The only intelligent response was “correcting a horse’s course/angle of its body/getting it’s attention and focus on the right part of a fence could mean the difference between clearing a fence and a catastrophic fall.” So, we use a stick on a shoulder to straighten them? But then I must ask:
- Does that have to be done with a whip? Or could an alternative solution be found?
- Does the horse have to have a degree of fear for the stick for this to be effective?
- How often is a whip used for an alternative reason – to punish, propel, out of temper?
- If courses are being designed to require a whip to be needed for safety of horse and rider, should we not be changing the designs?
Someone mentioned Murphy Himself and Ian Stark as an example of a whip free combination who completed Badminton and the Olympics but this was obviously written off in the discussion as a “freak of nature”, “one off”….
Then my favourite K.W. (Keyboard warrior) finally said the answer that a lot, I am saddened to suspect, were thinking:
“Listen up all you Novice wanna be’s with a couple of blue ribbons that think you’re a horse trainer: champions stay consistent champions because they have a healthy amount of fear and respect for the trainer.”

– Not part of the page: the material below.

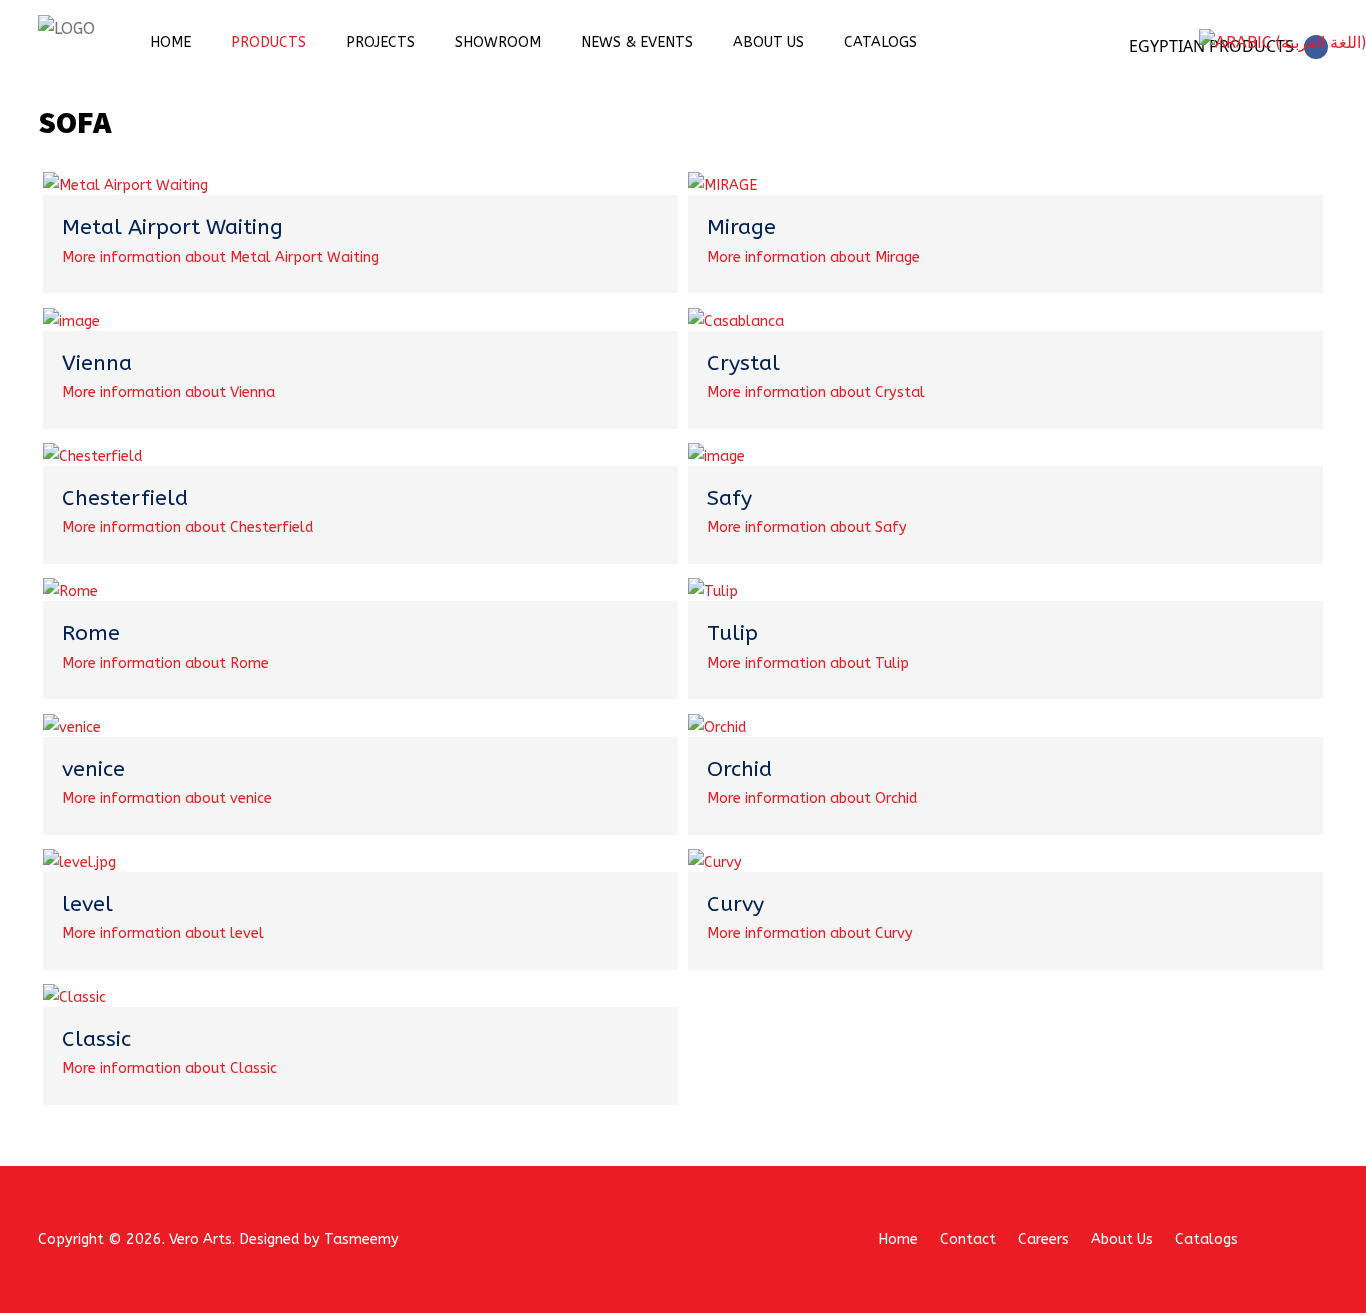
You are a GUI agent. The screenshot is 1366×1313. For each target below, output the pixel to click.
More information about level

Another adding “because it hurts, that’s why it works.”
Now, I have to separate fear and respect as they are vastly different – an abusive father has fear, a great father has respect and only one will need to use violence. I personally find it hard to respect anyone who uses fear as a means of control. But people still genuinely believe that fear/pain is neede to compete, in this case, cross country. And I would like to know if that is actually true?
Thankfully I wasn’t the only voice on the thread not believing this to be true but I was definitely a minority.
It’s strange where inspiration comes from though. I could have just put this incident behind me and done my own thing but I am truly inspired to do something. Don’t get mad, get scientific! The issue is I am not sure what/how, so I will open it up to the world and hope input from you wonderful folk will help to guide this fire that has been lit.
If I was to do a scientific study, where do I start?
- Survey at a cross country event – I could categorise use of the whip as directional, propelling or punish and see what the percentages are?
- Speak to top riders and consider their feelings about it?
- Speak to course builders about the design of modern courses?
- Look into research already done for racing and other equine welfare issues?
- Do a Masters Degree research project on the subject? Maybe there is a University that could guide a study better?
Genuinely interested in thoughts – positive and negative. What can I do? How can I change the world?